There were 952 households in Strafford, of which 40.8% had children under the age of 18 living in them. Of all households, 49.3% were married-couple households, 16.2% were households with a male householder and no spouse or partner present, and 24.2% were households with a female householder and no spouse or partner present. About 22.1% of all households were made up of individuals and 10.0% had someone living alone who was 65 years of age or older.

There were 1,000 housing units, of which 4.8% were vacant. The homeowner vacancy rate was 1.2% and the rental vacancy rate was 6.4%.

Racial composition as of the 2020 census
| Race | Number | Percent |
|---|---|---|
| White | 2,346 | 91.6% |
| Black or African American | 18 | 0.7% |
| American Indian and Alaska Native | 14 | 0.5% |
| Asian | 7 | 0.3% |
| Native Hawaiian and Other Pacific Islander | 0 | 0.0% |
| Some other race | 10 | 0.4% |
| Two or more races | 166 | 6.5% |
| Hispanic or Latino (of any race) | 82 | 3.2% |

===2010 census===
As of the census of 2010, there were 2,358 people, 867 households, and 636 families living in the city. The population density was 896.6 PD/sqmi. There were 922 housing units at an average density of 350.6 /sqmi. The racial makeup of the city was 95.8% White, 0.5% African American, 0.8% Native American, 0.3% Asian, 0.1% from other races, and 2.5% from two or more races. Hispanic or Latino of any race were 1.9% of the population.

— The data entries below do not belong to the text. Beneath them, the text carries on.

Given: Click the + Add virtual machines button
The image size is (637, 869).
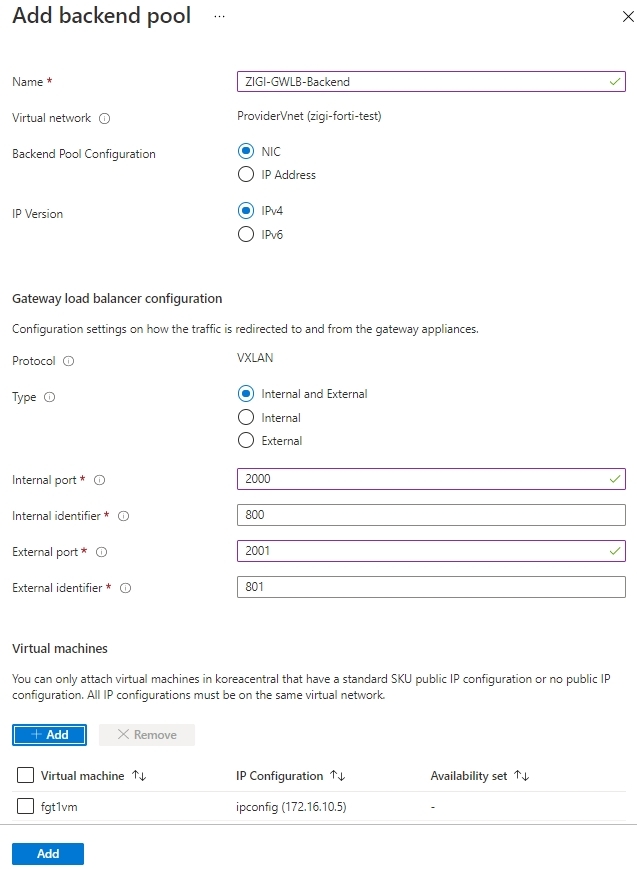Looking at the screenshot, I should (x=49, y=735).
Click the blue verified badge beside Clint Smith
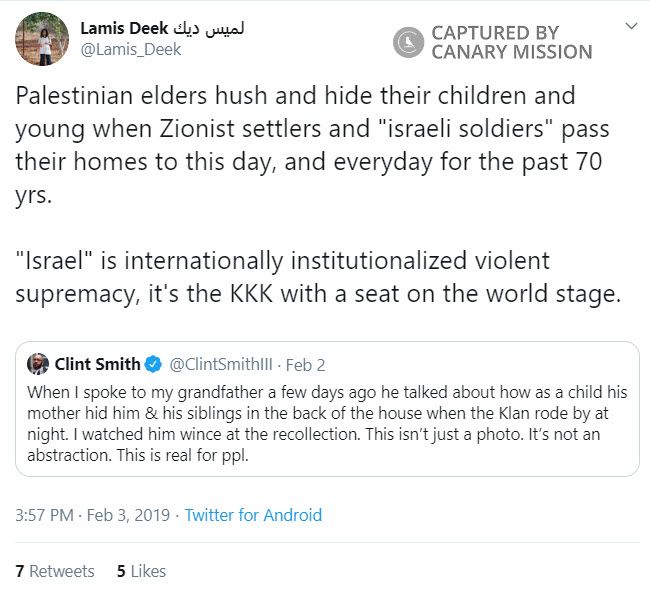This screenshot has width=650, height=594. click(154, 363)

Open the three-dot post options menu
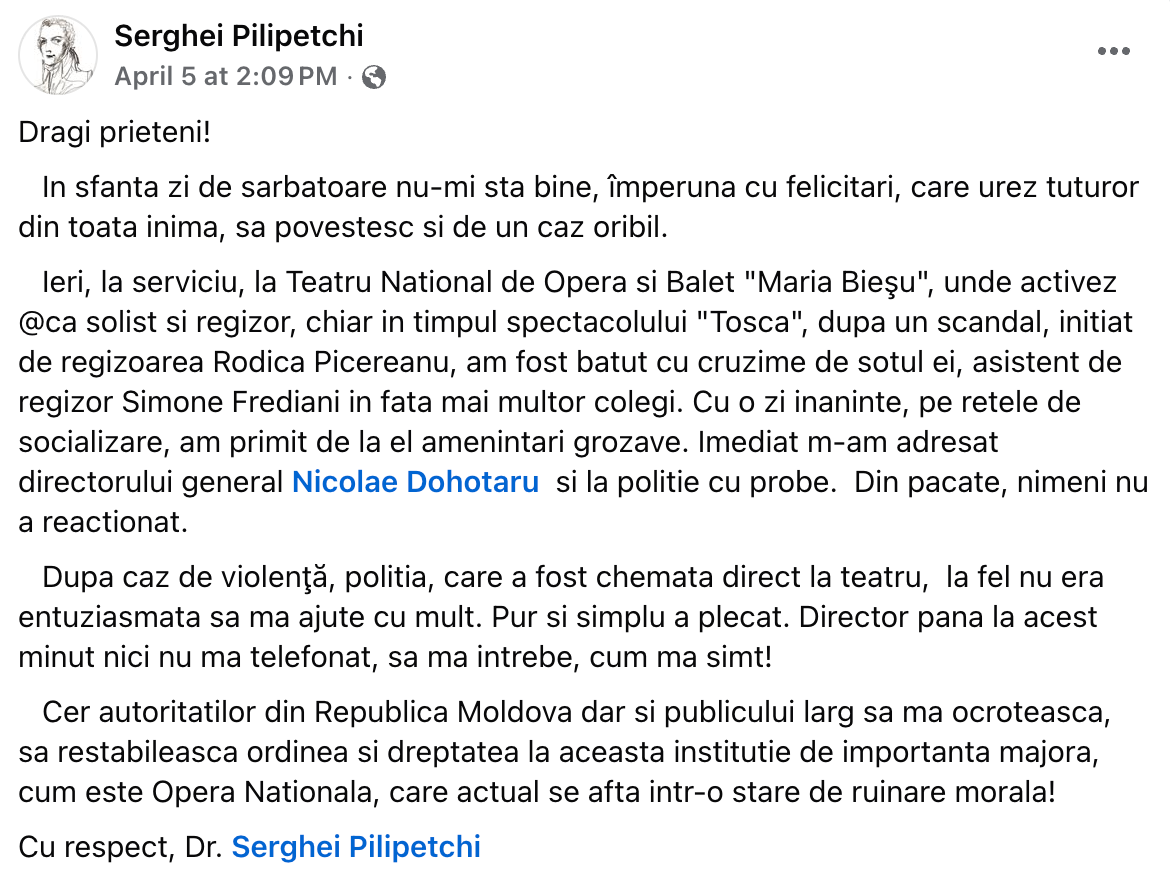1113,52
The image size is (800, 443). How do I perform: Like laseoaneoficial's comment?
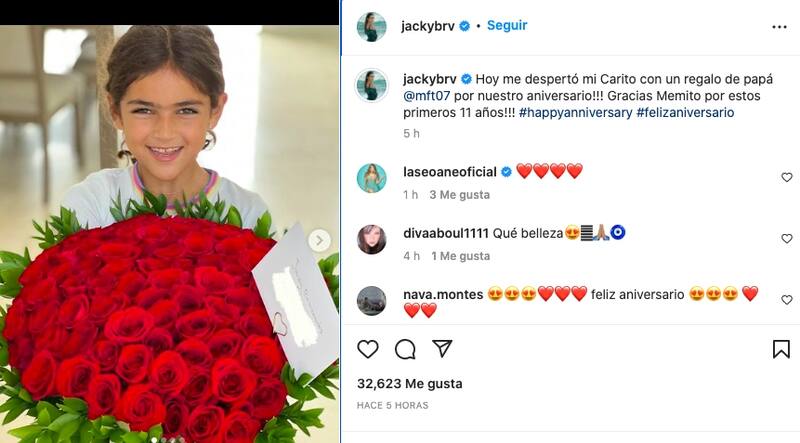click(x=787, y=177)
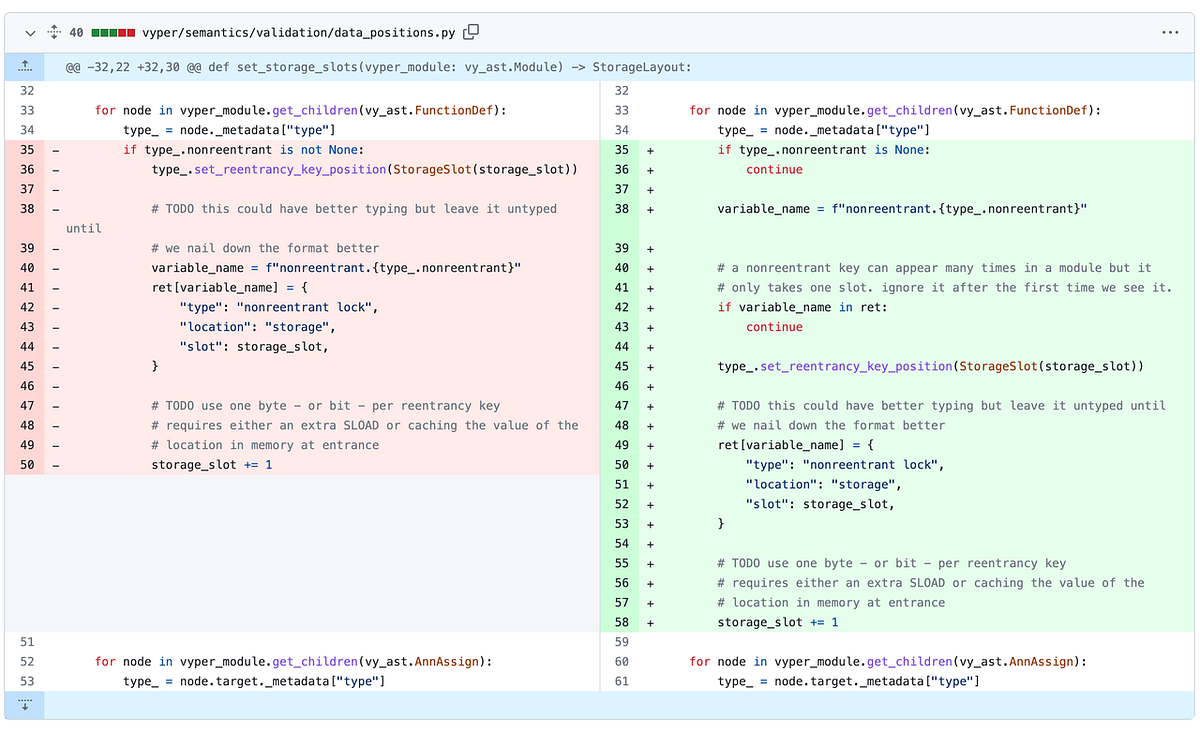This screenshot has width=1200, height=729.
Task: Expand the collapsed section below line 58
Action: coord(24,705)
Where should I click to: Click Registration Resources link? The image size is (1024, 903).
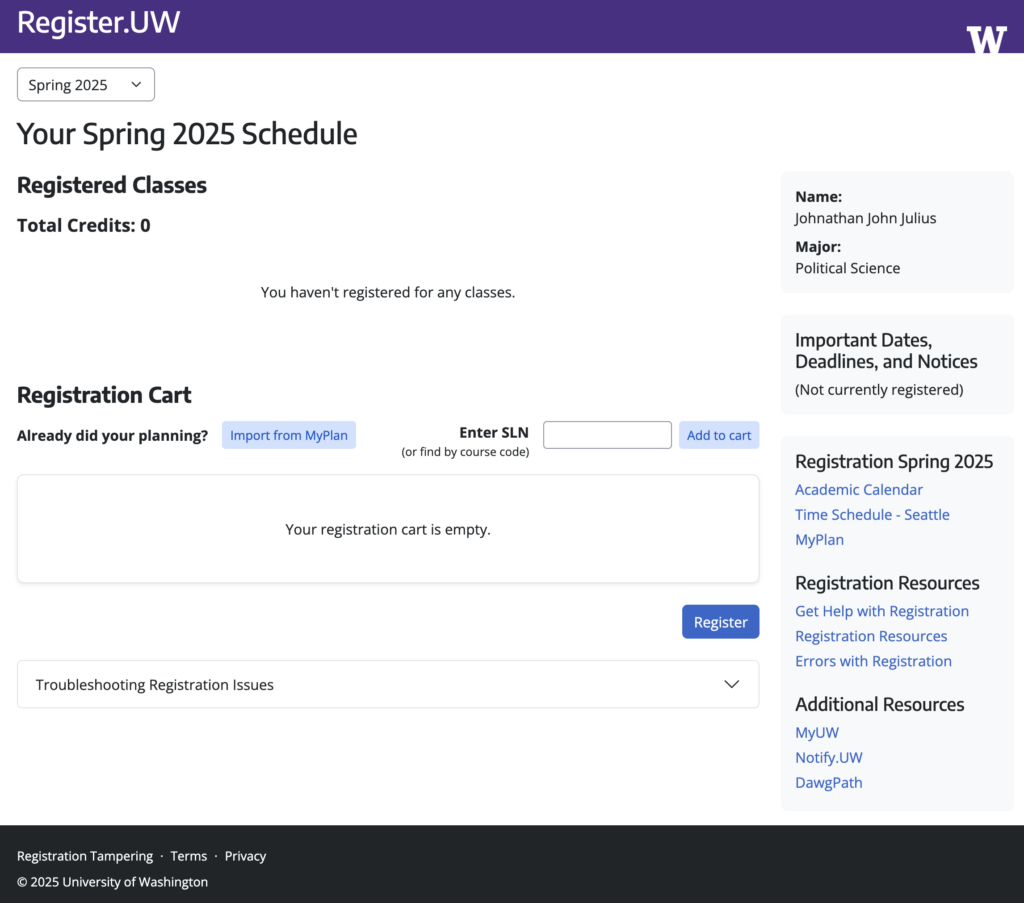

There were 867 households, of which 40.8% had children under the age of 18 living with them, 54.1% were married couples living together, 14.3% had a female householder with no husband present, 5.0% had a male householder with no wife present, and 26.6% were non-families. 22.6% of all households were made up of individuals, and 8.2% had someone living alone who was 65 years of age or older. The average household size was 2.64 and the average family size was 3.08.

The median age in the city was 34.2 years. 28.8% of residents were under the age of 18; 7.9% were between the ages of 18 and 24; 28.1% were from 25 to 44; 22.9% were from 45 to 64; and 12.4% were 65 years of age or older. The gender makeup of the city was 47.7% male and 52.3% female.

===2000 census===
As of the census of 2000, there were 1,845 people, 683 households, and 499 families living in the city. The population density was 789.9 PD/sqmi. There were 720 housing units at an average density of 308.3 /sqmi. The racial makeup of the city was 97.67% White, 0.33% African American, 0.65% Native American, 0.05% Asian, 0.16% from other races, and 1.14% from two or more races. Hispanic or Latino of any race were 1.79% of the population. There are 9 Police officers, one for about every 200 citizens. And about the same for Firemen.

There were 683 households, out of which 41.3% had children under the age of 18 living with them, 55.1% were married couples living together, 12.3% had a female householder with no husband present, and 26.9% were non-families. 22.7% of all households were made up of individuals, and 8.5% had someone living alone who was 65 years of age or older. The average household size was 2.62 and the average family size was 3.08.

In the city the population was spread out, with 28.9% under the age of 18, 9.1% from 18 to 24, 31.3% from 25 to 44, 20.4% from 45 to 64, and 10.3% who were 65 years of age or older. The median age was 32 years. For every 100 females, there were 94.6 males. For every 100 females age 18 and over, there were 87.7 males.

The median income for a household in the city was $36,111, and the median income for a family was $39,722. Males had a median income of $28,167 versus $21,920 for females. The per capita income for the city was $14,858. About 9.9% of families and 12.3% of the population were below the poverty line, including 15.9% of those under age 18 and 12.0% of those age 65 or over.